BEGIN EXERCISE DATA

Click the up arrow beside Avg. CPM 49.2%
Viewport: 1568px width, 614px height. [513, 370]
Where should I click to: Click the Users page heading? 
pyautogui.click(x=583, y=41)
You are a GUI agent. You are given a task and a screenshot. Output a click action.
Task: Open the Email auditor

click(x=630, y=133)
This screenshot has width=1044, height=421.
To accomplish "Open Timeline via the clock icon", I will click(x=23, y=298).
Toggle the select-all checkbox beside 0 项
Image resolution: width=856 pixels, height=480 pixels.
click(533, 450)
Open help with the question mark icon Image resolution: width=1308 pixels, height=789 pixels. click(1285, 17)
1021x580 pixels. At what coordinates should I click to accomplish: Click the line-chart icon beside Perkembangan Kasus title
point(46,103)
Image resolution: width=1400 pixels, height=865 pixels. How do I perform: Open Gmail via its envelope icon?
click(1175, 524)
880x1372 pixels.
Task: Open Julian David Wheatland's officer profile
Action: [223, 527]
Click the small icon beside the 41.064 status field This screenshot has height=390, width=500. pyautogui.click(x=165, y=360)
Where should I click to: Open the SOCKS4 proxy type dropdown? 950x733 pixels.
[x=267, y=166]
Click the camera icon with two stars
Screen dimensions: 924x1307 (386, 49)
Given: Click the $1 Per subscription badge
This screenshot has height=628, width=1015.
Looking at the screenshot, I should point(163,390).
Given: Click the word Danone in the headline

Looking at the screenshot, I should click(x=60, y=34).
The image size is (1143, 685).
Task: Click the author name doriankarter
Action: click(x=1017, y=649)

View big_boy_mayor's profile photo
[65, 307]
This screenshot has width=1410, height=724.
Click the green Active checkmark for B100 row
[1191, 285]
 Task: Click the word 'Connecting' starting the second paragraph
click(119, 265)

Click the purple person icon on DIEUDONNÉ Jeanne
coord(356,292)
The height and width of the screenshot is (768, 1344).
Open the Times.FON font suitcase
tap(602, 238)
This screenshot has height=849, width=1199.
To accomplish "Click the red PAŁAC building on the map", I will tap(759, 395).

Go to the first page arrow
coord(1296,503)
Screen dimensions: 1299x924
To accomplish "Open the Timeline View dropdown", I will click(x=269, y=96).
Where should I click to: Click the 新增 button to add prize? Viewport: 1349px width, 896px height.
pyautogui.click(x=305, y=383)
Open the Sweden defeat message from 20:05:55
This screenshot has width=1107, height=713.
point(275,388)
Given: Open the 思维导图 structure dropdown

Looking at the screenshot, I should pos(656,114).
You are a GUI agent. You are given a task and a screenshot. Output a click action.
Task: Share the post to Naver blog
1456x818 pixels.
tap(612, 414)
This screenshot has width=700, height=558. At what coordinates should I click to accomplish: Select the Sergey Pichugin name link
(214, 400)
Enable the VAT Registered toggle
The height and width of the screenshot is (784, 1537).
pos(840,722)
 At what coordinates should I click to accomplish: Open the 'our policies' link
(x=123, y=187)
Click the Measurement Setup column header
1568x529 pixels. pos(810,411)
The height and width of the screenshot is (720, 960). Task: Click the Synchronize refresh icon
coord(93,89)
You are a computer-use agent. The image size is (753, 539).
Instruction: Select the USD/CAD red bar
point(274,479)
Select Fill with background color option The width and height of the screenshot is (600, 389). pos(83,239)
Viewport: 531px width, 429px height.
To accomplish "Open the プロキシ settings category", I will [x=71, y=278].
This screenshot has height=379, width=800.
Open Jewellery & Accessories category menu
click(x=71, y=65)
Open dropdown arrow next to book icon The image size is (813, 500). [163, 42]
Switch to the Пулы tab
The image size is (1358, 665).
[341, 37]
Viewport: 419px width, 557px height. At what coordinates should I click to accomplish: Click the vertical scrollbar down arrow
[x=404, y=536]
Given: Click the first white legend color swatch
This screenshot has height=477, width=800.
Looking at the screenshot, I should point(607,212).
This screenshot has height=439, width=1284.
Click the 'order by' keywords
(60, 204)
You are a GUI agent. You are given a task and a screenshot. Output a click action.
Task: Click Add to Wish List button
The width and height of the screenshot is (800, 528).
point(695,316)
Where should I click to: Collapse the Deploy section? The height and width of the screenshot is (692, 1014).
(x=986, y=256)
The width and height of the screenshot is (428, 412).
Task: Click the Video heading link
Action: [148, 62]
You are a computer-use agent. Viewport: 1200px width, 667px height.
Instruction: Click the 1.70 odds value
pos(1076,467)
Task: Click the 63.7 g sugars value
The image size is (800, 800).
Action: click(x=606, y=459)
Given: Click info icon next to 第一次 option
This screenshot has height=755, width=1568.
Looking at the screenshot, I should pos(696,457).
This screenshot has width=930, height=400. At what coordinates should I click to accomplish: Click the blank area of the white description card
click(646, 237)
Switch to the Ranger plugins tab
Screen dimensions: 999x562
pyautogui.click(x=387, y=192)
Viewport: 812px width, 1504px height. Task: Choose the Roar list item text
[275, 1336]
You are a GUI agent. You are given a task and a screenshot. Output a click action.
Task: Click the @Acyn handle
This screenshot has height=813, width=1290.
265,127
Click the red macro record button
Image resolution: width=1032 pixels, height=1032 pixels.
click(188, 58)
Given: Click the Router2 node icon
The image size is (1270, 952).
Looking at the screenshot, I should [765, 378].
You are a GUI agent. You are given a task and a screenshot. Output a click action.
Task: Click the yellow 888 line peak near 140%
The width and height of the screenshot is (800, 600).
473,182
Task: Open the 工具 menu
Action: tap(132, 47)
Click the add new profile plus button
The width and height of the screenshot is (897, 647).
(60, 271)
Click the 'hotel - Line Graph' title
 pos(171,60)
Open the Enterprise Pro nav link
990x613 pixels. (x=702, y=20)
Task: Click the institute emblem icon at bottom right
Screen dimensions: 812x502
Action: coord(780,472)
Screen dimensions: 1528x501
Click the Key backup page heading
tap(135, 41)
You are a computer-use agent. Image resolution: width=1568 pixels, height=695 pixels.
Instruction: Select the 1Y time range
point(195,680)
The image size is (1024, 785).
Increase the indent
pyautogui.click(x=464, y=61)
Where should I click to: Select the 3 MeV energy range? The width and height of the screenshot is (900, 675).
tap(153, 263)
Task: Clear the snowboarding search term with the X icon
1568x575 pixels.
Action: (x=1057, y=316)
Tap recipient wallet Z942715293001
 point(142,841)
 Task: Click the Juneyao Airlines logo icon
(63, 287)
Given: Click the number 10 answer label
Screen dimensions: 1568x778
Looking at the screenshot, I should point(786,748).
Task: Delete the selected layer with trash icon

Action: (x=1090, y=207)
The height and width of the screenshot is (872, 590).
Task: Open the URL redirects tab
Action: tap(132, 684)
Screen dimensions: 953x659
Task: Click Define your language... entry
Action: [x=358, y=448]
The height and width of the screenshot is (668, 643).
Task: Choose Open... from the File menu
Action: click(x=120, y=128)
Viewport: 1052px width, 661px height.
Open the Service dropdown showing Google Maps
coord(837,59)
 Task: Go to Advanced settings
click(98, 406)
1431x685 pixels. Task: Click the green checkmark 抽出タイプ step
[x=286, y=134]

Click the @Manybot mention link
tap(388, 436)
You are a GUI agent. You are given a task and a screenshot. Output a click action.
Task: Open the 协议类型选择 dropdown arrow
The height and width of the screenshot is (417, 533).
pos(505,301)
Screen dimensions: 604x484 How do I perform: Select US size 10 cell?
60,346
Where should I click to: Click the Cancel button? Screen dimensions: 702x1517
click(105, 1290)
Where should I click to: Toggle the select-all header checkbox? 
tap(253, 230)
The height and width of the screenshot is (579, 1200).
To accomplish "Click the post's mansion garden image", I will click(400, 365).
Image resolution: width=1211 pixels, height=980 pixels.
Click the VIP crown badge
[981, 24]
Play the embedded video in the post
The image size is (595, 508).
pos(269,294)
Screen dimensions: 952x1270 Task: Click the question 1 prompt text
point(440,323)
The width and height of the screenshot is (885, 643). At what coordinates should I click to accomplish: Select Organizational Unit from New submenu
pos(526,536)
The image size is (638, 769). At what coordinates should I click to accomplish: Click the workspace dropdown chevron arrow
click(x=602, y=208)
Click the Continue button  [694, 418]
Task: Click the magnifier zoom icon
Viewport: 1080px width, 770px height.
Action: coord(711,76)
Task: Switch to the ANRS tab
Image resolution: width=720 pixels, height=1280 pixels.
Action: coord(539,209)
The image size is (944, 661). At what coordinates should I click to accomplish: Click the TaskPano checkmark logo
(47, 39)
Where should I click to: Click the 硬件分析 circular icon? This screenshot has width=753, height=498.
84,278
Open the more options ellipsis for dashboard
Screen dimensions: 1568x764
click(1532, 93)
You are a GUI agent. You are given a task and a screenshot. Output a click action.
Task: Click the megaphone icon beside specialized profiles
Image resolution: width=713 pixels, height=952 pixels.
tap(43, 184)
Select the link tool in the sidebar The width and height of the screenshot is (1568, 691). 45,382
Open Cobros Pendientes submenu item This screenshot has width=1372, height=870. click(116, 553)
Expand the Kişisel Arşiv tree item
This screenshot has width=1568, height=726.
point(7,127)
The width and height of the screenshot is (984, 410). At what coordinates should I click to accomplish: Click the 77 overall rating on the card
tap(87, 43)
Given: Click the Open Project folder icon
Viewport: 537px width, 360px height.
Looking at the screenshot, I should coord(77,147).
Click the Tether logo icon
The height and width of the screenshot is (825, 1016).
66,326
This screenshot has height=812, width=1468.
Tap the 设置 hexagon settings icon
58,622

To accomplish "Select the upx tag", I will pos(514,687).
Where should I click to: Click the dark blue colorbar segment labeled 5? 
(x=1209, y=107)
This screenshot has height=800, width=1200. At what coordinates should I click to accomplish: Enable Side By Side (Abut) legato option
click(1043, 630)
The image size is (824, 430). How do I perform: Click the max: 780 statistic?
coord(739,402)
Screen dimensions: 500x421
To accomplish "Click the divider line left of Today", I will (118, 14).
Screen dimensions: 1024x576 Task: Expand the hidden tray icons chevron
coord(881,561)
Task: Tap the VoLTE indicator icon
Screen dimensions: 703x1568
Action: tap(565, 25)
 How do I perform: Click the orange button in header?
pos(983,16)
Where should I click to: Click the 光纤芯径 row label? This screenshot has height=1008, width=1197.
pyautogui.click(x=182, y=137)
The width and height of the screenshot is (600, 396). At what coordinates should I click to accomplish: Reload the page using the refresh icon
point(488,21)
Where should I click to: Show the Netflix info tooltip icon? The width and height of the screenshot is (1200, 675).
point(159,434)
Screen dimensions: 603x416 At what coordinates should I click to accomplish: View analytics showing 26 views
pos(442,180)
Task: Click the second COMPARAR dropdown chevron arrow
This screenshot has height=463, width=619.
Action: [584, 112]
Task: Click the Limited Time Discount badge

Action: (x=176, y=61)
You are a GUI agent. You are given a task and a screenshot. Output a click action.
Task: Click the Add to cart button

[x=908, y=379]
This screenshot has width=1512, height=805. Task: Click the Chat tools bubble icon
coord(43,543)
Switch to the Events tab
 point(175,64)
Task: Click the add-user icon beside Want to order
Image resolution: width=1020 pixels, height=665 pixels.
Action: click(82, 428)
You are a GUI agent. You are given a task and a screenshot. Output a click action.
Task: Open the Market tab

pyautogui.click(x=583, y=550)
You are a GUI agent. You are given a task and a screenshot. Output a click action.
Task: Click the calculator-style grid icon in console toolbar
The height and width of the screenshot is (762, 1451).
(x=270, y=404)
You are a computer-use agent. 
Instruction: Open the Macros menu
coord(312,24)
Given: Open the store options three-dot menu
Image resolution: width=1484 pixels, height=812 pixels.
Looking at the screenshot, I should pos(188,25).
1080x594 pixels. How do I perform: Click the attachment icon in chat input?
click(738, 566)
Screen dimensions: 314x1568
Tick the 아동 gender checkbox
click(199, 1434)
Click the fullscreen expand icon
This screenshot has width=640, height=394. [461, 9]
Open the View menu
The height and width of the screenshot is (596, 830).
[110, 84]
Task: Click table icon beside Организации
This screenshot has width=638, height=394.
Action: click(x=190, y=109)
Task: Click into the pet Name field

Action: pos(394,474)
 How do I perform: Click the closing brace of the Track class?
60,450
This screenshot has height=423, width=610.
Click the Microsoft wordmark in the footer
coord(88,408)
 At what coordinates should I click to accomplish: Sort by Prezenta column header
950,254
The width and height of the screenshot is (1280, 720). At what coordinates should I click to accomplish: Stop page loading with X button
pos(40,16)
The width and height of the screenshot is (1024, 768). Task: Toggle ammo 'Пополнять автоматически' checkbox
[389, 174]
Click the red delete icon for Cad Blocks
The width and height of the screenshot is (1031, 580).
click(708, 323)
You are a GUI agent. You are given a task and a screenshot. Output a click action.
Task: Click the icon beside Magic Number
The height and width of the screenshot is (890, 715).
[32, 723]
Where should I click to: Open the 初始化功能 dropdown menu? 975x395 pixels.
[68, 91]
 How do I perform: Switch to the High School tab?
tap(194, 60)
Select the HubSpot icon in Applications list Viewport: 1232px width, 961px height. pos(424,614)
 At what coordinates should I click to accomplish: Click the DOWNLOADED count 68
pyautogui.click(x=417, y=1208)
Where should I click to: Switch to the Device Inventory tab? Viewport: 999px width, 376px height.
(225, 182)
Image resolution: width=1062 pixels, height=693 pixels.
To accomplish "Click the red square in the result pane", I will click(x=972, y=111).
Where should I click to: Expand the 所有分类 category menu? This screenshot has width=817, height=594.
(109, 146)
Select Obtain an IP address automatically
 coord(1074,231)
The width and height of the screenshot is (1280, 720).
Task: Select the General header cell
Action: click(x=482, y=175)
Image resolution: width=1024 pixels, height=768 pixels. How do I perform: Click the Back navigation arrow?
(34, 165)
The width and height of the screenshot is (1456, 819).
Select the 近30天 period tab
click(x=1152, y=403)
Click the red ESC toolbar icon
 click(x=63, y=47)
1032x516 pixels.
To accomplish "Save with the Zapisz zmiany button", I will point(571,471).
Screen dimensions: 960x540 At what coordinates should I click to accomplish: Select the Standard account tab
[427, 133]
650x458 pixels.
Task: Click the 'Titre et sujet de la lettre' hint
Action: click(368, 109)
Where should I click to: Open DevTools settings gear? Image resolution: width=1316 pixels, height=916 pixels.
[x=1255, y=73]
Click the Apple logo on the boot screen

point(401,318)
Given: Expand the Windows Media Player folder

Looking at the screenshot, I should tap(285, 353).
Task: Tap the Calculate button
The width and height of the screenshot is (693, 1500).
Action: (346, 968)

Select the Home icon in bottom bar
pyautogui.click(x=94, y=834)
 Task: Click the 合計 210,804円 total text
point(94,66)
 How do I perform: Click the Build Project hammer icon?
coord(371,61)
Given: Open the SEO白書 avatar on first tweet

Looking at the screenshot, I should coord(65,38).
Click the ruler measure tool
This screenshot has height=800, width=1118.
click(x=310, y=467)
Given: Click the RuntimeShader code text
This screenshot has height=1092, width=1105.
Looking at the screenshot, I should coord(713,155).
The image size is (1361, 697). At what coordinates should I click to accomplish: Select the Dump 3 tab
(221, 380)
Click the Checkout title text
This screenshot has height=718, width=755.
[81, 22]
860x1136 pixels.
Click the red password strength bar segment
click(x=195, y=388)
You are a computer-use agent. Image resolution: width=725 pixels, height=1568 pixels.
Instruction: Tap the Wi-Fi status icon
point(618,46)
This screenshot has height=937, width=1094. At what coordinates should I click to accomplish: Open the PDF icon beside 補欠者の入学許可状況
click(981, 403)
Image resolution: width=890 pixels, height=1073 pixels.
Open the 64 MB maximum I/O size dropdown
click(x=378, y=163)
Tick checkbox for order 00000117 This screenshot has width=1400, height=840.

END EXERCISE DATA

* [WHAT THIS TASK INVOLVES]: Return exactly the lines above from the line that has "Where should I click to: Click the Users" through the line that has "Click the small", inclusive, and nothing else.

* [FINISHED EXERCISE]:
Where should I click to: Click the Users page heading? 
pyautogui.click(x=583, y=41)
You are a GUI agent. You are given a task and a screenshot. Output a click action.
Task: Open the Email auditor

click(x=630, y=133)
This screenshot has width=1044, height=421.
To accomplish "Open Timeline via the clock icon", I will click(x=23, y=298).
Toggle the select-all checkbox beside 0 项
Image resolution: width=856 pixels, height=480 pixels.
click(533, 450)
Open help with the question mark icon Image resolution: width=1308 pixels, height=789 pixels. click(1285, 17)
1021x580 pixels. At what coordinates should I click to accomplish: Click the line-chart icon beside Perkembangan Kasus title
point(46,103)
Image resolution: width=1400 pixels, height=865 pixels. How do I perform: Open Gmail via its envelope icon?
click(1175, 524)
880x1372 pixels.
Task: Open Julian David Wheatland's officer profile
Action: [223, 527]
Click the small icon beside the 41.064 status field This screenshot has height=390, width=500. pyautogui.click(x=165, y=360)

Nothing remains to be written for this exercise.